In referring to Mr. Billings’ reliance on the unfavorable report submitted by the Beckley Appalachian Begional Hospital, the Director in his decision stated:

Even devoid of racial implications, it would appear unduly 'arbitrary to give such weight to one unfavorable recommendation, and nullify the preponderance of positive recommendations from other reputable sources as to her character and work.

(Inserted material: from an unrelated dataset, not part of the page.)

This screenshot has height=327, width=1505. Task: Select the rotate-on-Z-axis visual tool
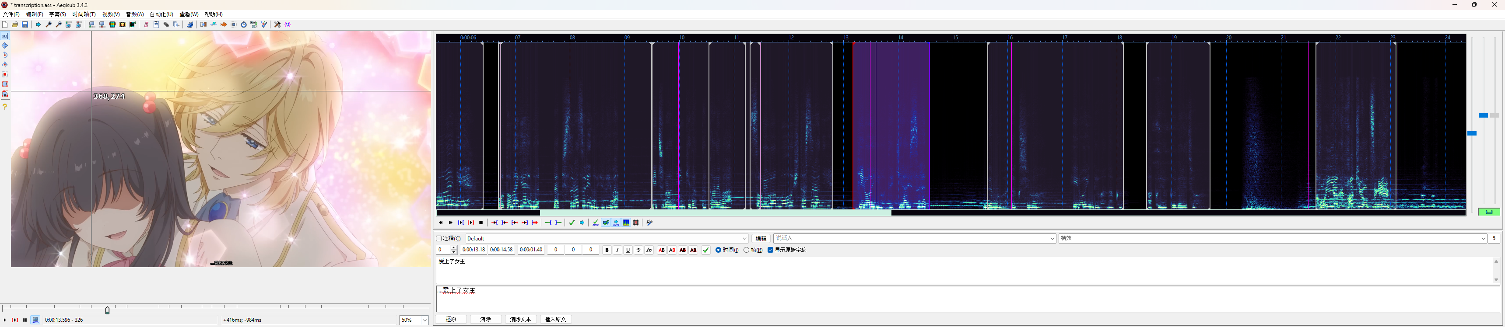pos(5,55)

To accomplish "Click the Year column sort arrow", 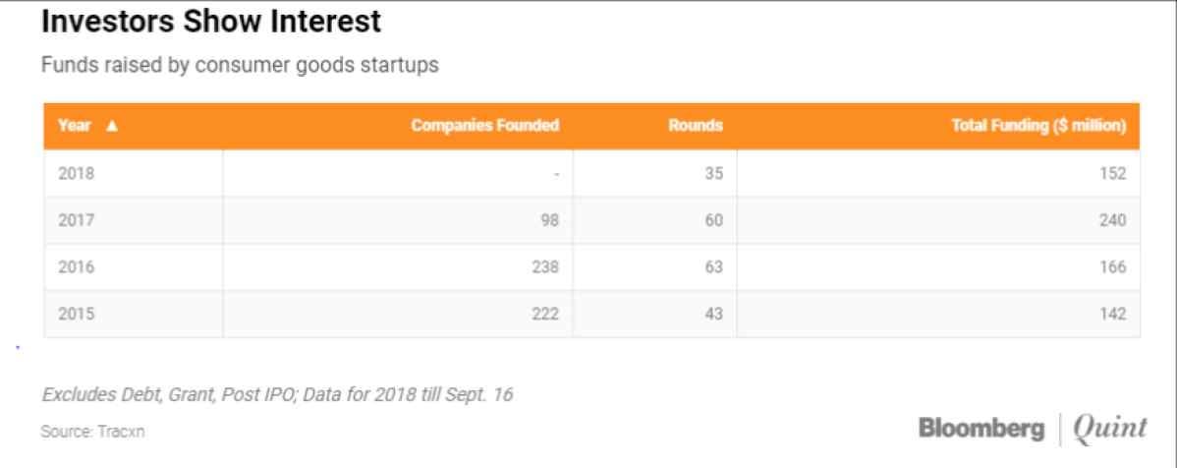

If this was an important factor in the determination made by the Director, I feel that he must have overlooked the finding of the investigator that the District Manager did not err under existing applicable policies and regulations in assigning substantial and crucial weight to the report made by the hospital. I have seen nothing in the record which shows that the investigator’s statement as to the “applicable policies and regulations” was incorrect.

For the reasons stated, I would not adopt the stipulation as a basis for the decision in this case, would hold that the administrative decision is not supported by substantial evidence, and would dismiss plaintiff’s petition. In view of my conclusions, I would not reach the legal question as to whether the Tucker Act empowers this court to award plaintiff damages if it is established that there was a violation of Executive Order 11478 in the rejection of her application for employment.

Report of Investigation by Walter C. Statham, Assistant Regional Representative, BHI, Charlottesville Regional Office, at page 3.

Investigation Report at page 5.

Investigation Report at page 7. [Emphasis In original.]